Script usage
If you want to process your images directly without notebooks, there are two example pipelines to apply to images with stacks of channels, or with each channel in a different file.
In this case, you will not be able to interactively check which thresholdings and percentiles best apply to each channel.
- The scripts apply the pipeline:
saturation of outliers
channel normalization
thresholding
percentile filtering
save
The following code is only a snapshot, please check the full script.
For stacks of channels, and with all the parameters defined, the general idea would be as follow:
images_original = list(map(IP.parse_image_pages, files))
imgs_out = map(lambda p: IPrep.remove_outliers(p, up_limit, down_limit), images_original)
imgs_norm = map(IPrep.normalize_channel_cv2_minmax, imgs_out)

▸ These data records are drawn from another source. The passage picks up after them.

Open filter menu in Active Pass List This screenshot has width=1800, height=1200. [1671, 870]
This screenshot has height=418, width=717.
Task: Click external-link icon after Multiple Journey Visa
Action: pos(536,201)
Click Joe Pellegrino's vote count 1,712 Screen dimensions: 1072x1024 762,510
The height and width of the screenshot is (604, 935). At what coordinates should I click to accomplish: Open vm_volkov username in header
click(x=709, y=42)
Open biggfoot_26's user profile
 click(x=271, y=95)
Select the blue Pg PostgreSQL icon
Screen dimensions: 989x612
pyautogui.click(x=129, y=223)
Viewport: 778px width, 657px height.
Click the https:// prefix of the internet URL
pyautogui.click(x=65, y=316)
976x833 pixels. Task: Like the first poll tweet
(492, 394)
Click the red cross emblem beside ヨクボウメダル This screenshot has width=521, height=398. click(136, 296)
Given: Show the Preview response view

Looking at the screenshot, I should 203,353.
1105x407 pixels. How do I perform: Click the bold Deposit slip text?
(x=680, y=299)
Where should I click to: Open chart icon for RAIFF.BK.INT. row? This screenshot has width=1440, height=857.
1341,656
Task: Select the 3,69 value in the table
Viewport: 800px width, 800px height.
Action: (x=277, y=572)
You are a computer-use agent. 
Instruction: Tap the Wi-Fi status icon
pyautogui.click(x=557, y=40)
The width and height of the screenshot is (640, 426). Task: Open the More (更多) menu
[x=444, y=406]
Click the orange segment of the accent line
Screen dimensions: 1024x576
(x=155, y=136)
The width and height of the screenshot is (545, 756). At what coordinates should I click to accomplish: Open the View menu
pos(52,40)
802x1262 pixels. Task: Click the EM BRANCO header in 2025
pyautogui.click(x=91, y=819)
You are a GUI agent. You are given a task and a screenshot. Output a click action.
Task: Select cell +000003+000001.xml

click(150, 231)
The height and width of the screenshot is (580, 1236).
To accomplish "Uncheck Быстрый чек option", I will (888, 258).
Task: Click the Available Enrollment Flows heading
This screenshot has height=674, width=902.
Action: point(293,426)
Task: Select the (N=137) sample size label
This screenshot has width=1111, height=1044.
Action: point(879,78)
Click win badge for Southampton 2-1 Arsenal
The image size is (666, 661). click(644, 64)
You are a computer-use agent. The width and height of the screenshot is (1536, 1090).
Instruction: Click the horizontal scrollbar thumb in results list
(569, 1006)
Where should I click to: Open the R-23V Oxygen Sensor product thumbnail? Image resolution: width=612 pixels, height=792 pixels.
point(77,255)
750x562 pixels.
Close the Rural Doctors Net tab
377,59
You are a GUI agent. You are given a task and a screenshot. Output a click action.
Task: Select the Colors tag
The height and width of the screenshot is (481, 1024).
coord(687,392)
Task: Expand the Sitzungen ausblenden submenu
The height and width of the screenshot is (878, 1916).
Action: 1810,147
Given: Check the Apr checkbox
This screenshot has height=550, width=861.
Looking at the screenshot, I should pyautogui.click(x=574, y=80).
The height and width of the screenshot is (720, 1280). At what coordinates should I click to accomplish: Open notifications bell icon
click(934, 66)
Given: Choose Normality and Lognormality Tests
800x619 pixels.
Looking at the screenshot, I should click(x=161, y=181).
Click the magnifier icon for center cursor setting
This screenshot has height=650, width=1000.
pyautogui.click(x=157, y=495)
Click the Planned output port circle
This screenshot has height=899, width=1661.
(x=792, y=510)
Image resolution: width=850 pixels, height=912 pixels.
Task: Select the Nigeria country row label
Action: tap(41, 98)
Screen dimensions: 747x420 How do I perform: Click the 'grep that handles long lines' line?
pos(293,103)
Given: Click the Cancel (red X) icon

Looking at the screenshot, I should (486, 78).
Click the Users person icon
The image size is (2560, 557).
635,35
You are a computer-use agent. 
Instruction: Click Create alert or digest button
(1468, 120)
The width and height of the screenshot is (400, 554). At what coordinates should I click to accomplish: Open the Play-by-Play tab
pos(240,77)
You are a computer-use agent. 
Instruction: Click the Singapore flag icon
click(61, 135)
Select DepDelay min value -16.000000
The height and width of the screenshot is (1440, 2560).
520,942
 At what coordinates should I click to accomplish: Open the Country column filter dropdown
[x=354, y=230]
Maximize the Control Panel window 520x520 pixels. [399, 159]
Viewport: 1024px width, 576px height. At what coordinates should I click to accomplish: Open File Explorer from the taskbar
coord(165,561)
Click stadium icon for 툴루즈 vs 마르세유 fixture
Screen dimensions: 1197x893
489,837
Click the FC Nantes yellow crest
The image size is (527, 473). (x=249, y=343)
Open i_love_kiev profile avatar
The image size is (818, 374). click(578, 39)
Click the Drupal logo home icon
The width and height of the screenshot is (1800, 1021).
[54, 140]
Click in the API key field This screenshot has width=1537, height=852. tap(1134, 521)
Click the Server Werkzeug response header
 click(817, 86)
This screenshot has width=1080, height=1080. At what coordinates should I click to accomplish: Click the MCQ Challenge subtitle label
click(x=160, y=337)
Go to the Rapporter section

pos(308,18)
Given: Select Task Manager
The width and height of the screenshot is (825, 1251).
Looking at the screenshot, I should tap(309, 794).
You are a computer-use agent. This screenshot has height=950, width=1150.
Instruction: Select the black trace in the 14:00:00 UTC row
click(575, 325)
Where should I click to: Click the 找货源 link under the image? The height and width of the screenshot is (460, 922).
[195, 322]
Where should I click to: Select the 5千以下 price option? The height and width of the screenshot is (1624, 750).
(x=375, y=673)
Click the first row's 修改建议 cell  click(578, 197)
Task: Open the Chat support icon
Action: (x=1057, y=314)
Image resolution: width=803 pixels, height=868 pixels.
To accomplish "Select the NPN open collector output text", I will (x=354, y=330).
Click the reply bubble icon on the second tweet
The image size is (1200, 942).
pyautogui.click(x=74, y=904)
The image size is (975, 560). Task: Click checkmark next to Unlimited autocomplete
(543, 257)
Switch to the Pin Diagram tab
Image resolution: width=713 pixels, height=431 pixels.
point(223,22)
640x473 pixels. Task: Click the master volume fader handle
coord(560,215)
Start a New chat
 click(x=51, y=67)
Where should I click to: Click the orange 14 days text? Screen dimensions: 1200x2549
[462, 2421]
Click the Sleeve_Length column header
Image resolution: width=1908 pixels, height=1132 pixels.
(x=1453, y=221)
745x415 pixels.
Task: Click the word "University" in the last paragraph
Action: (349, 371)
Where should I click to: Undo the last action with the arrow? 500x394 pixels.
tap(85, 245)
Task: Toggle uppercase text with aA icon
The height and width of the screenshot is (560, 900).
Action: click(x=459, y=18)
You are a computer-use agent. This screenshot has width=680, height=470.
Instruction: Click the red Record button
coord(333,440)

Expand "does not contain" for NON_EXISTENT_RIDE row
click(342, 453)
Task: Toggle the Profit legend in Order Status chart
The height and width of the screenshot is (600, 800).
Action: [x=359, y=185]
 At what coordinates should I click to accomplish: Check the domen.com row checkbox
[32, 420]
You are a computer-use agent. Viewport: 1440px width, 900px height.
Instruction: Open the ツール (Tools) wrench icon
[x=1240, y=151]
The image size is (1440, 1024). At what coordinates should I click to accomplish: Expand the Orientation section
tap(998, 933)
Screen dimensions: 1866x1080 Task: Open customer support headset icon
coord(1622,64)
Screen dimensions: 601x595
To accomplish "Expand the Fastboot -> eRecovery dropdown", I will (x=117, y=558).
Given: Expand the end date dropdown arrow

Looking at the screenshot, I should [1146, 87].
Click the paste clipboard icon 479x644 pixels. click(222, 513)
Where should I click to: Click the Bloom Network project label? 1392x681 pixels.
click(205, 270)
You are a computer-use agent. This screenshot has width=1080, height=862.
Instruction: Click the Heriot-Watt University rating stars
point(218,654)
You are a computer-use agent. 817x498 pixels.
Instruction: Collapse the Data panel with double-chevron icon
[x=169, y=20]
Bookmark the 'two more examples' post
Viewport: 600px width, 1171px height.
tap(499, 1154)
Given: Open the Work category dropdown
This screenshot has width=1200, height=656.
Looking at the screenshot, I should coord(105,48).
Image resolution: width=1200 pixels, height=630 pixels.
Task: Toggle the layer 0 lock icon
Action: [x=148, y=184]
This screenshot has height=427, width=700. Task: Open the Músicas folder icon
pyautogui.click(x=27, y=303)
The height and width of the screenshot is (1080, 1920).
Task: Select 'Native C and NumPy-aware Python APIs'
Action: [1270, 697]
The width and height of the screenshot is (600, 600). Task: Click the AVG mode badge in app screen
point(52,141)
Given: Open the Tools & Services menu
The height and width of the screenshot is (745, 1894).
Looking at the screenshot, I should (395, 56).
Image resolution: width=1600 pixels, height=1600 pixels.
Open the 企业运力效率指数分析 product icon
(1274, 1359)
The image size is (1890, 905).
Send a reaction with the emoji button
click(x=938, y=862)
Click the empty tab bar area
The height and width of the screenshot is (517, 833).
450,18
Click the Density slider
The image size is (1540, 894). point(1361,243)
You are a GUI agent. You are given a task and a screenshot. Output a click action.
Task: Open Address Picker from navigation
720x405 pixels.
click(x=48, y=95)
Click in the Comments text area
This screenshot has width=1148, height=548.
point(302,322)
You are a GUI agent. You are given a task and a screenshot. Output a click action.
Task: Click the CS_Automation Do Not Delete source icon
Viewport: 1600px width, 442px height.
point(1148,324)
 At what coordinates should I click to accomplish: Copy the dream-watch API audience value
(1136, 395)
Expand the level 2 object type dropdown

filtered_images = map(lambda i: preprocess_image(i, thresholds, percentiles), imgs_norm)
imgs_filtered = list(filtered_images)
# save with channel names
images_final = map(
lambda p, f: IPrep.save_img_ch_names_pages(p, f, ch_last=True, channel_names=channel_names),
imgs_filtered, names_save)
preprocess_image is a function defined in the example and applies thresholding and percentile per channel.
For channels defined by a single file and organized in patient folders, and with all the parameters defined, the general idea would be as follow:
for channel, th, perc in zip(channel_names, thresholds, percentiles):
file_paths = [file for file in files if str(channel + '.ome.tiff') in str(file)]
images_original = list(map(IP.parse_image, file_paths))
imgs_out = map(lambda p: IPrep.remove_outliers(p, up_limit, down_limit), images_original)
imgs_norm = map(IPrep.normalize_channel_cv2_minmax, imgs_out)
if isinstance(threshold, float):
imgs_filtered = list(map(lambda p: IPrep.out_ratio2(p, th=threshold), imgs_norm))
if percentile is not None:
imgs_filtered = map(
lambda p: IPrep.percentile_filter(p, window_size=3, percentile=percentile, transf_bool=True),
imgs_filtered)
map(lambda p, f: IPrep.save_images(p, f, ch_last=True), imgs_filtered, names_save)
Please check the scripts for additional parameters. Feel free to adjust all the code.